Interação positiva
A forma mais correta de interagir com este tipo de situações é tentar ser compreensivo (ouvir a pessoa e entender a sua angustia e os seus medos), ter empatia (colocar-se no lugar do utente e perceber o que ele sente), para que o mesmo não se sinta um incomodo para aqueles que o rodeiam.
Interagir com um utente em fase terminal, por vezes pode tornar-se complicado, pois é difícil esconder o olhar de "pena", por isso, neste tipo de situações, é importante educar os familiares e amigos para que não enfrentem a situação de forma errada.
Todo o ser humano possui um valor e uma dignidade intrínseca, que não se perde pelo facto de ter uma doença terminal e estar "próximo" da morte.

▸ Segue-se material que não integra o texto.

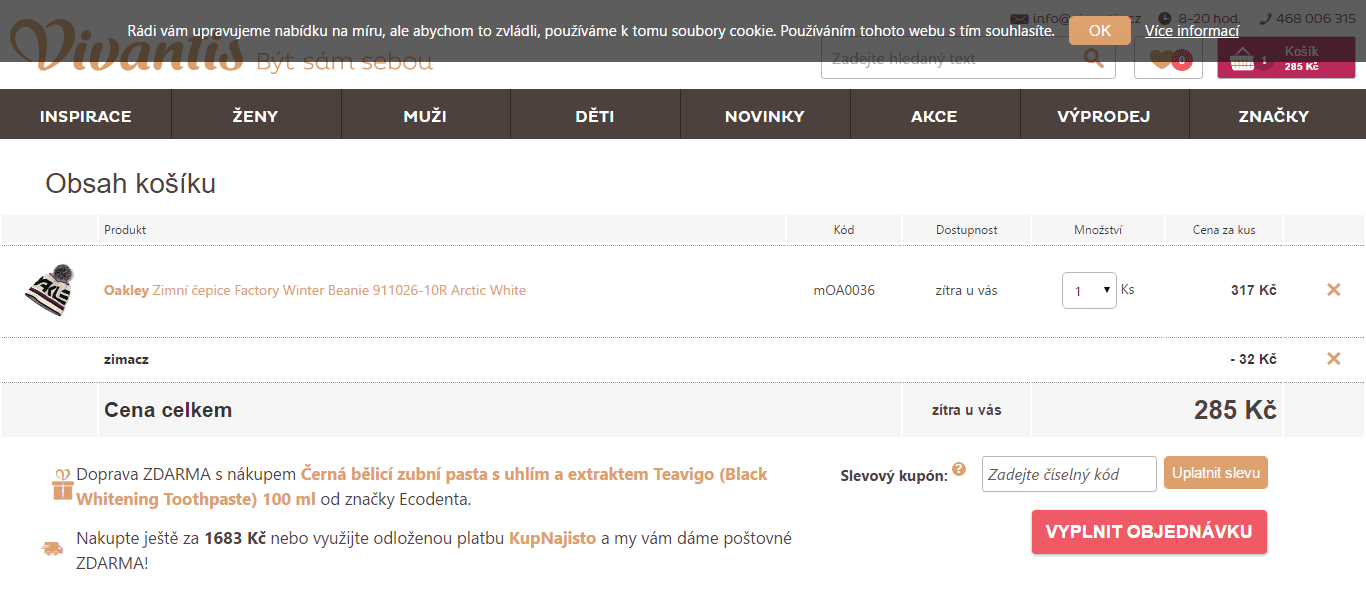Accept cookies with OK button
Screen dimensions: 1366x599
(1099, 30)
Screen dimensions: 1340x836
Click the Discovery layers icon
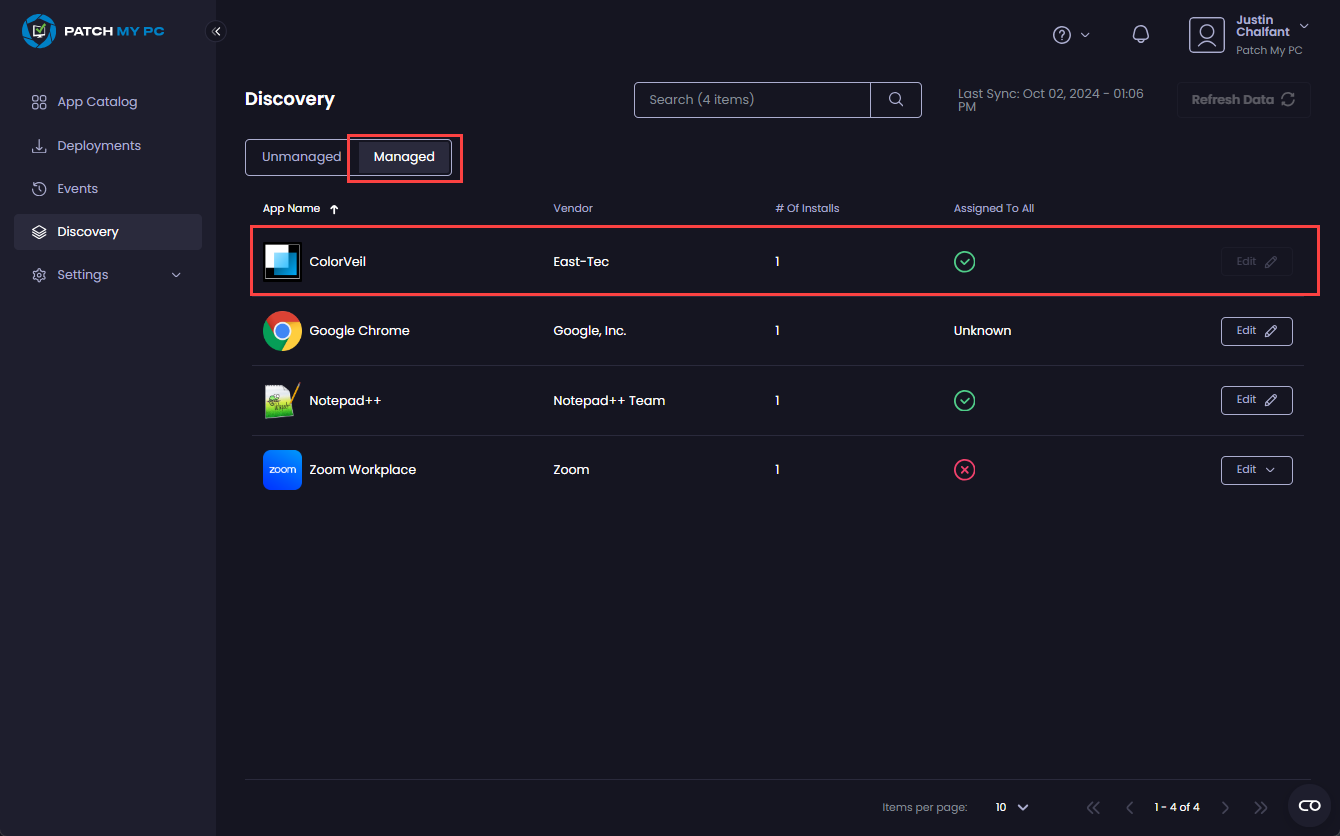coord(39,231)
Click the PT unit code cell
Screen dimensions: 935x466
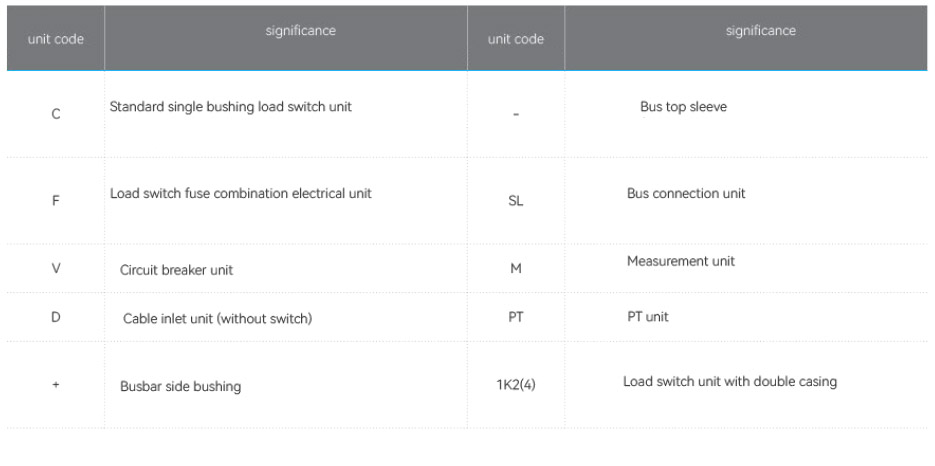coord(515,317)
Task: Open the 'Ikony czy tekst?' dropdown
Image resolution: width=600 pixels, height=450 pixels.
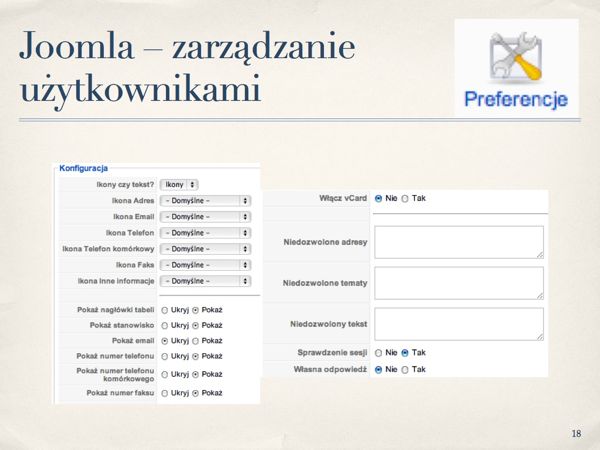Action: point(180,184)

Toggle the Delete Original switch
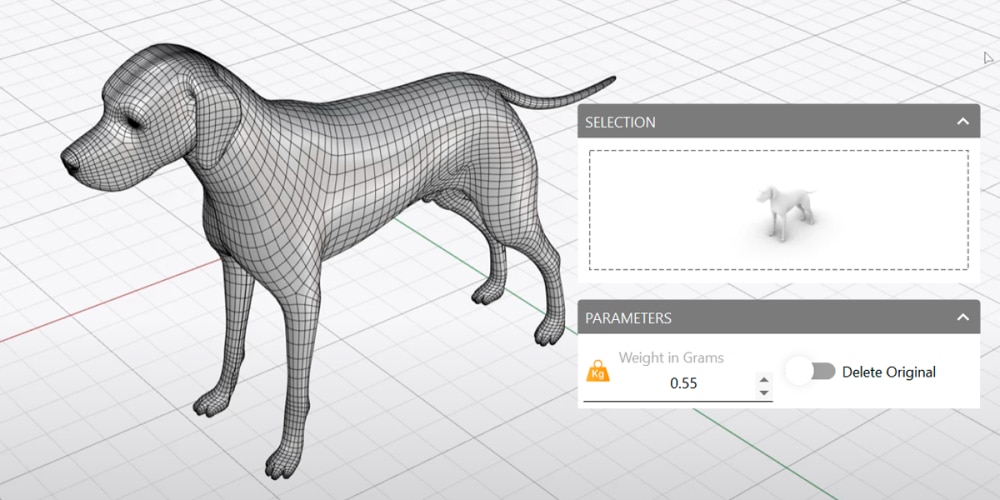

Todos os cuidados prestados ao utente, nesta fase, devem conduzir a uma morte digna, socializada, reconhecida e aceite.
Prevenção e alívio do sofrimento através da identificação precoce, avaliação adequada e tratamento de diversos problema (físicos, psicológicos, sociais e espirituais) → cuidados paliativos.
Princípios da prática de cuidados paliativos:
• Encarar a morte como um processo natural;
• Doente vale por quem é e vale até ao fim;
• Sofrimento e medo são realidades humanas que podem ser apoiadas;
• No final de vida, surgem momentos de reconciliação e crescimento pessoal;
• Baseiam-se no acompanhamento, humanidade, compaixão, disponibilidade e rigor científico;
• Só são prestados quando o doente e a família aceitam;
• Respeitam o local onde o doente deseja estar em fim de vida;
Papel do TAS na Interação positiva
🔹 Estabelecer uma comunicação empática e respeitosa, utilizando uma linguagem simples, clara e adequada ao estado do doente, escutando com atenção as suas preocupações e necessidades.
🔹 Manter uma presença calma e reconfortante, mostrando disponibilidade para apoiar o doente e transmitir tranquilidade.
🔹 Respeitar os valores, crenças e escolhas do doente, garantindo que a sua dignidade seja preservada em todos os cuidados prestados.
🔹 Estimular a autonomia sempre que possível, permitindo que o doente participe nas decisões relacionadas com os seus cuidados, de acordo com as suas capacidades.
🔹 Promover o conforto físico e emocional, assegurando cuidados de higiene, posicionamento adequado e um ambiente calmo e seguro.
🔹 Facilitar o contacto com a família, respeitando os momentos de intimidade e apoiando os familiares durante este processo.
🔹 Colaborar com a equipa multidisciplinar, comunicando alterações no estado do doente e contribuindo para um ambiente de cuidados humanizados e individualizados.